Lo scopo è quello di armonizzare il corpo attraverso il movimento e la mente attraverso la respirazione: più lenta è la respirazione, più lentamente dobbiamo muoverci.
Secondo la Medicina Cinese Tradizionale ogni movimento del T’ai Chi Chuan è collegato con un flusso energetico (meridiano) e con un organo interno e su di essi esercita una funzione di regolazione e di rinforzamento. L’insegnante Patricia Müller è particolarmente specializzata nella applicazione curativa del T’ai Chi Chuan (vedi articolo relativo), aspetto spesso tralasciato o dimenticato per fare spazio allo studio esclusivamente marziale.
È possibile abbinare alla pratica del T’ai Chi Chuan anche lo Yoga Taoista (consigliato per la fase defaticante, post-pratica) e/o il Fitness Taoista (come fase di riscaldamento prima della pratica).

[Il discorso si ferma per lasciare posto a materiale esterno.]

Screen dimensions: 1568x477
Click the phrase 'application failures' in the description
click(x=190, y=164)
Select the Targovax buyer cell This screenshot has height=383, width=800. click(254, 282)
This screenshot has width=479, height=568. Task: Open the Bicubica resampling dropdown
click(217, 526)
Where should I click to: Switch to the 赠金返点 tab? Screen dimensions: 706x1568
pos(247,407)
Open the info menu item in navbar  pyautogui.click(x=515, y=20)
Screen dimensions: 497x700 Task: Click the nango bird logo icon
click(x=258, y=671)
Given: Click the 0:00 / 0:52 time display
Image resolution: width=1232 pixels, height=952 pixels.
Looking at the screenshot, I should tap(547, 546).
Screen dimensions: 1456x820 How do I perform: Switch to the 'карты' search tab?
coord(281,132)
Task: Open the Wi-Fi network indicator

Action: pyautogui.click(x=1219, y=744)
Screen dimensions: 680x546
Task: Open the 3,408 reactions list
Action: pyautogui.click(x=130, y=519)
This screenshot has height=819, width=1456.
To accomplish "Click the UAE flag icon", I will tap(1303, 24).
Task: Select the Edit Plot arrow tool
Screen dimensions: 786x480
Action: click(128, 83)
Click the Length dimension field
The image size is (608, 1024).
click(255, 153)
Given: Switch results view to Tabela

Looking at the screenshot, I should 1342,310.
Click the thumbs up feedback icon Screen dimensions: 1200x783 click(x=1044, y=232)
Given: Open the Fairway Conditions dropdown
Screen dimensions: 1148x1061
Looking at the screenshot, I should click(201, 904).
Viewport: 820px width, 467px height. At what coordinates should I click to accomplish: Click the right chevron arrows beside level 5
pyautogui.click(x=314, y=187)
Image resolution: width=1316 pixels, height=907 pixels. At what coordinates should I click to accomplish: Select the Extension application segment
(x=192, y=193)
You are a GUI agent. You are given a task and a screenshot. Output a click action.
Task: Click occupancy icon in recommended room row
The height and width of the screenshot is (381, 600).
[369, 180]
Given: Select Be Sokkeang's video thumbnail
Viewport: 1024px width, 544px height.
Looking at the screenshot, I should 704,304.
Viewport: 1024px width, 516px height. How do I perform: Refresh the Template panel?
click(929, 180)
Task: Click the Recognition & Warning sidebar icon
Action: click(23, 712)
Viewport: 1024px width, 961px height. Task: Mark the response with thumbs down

Alla fine della lezione viene proposto un massaggio
La respirazione toracica garantisce una maggiore ventilazione, rilassa la componente emotiva e stabilizza il tratto cervicale/dorsale del rachide.
La respirazione diaframmatica agisce sulle viscere inferiori, corregge e protegge il tratto lombare del rachide e porta “in basso” – di nuovo – la nostra emotività.
La respirazione addominale ha effetti calmanti (indicato per casi d’insonnia/ansia) e produce un leggero basculamento pelvico (sbloccando così la connessione tra l’osso sacro e il tratto lombare, garantendo così una torsione non dannosa per chi è soggetto ad ernie discali).
La respirazione perineale infine tonifica i muscoli del perineo, che possono così contenere meglio le pressioni endoaddominali (provenienti da una sbagliata respirazione o da un respiro bloccato ad es. da stress).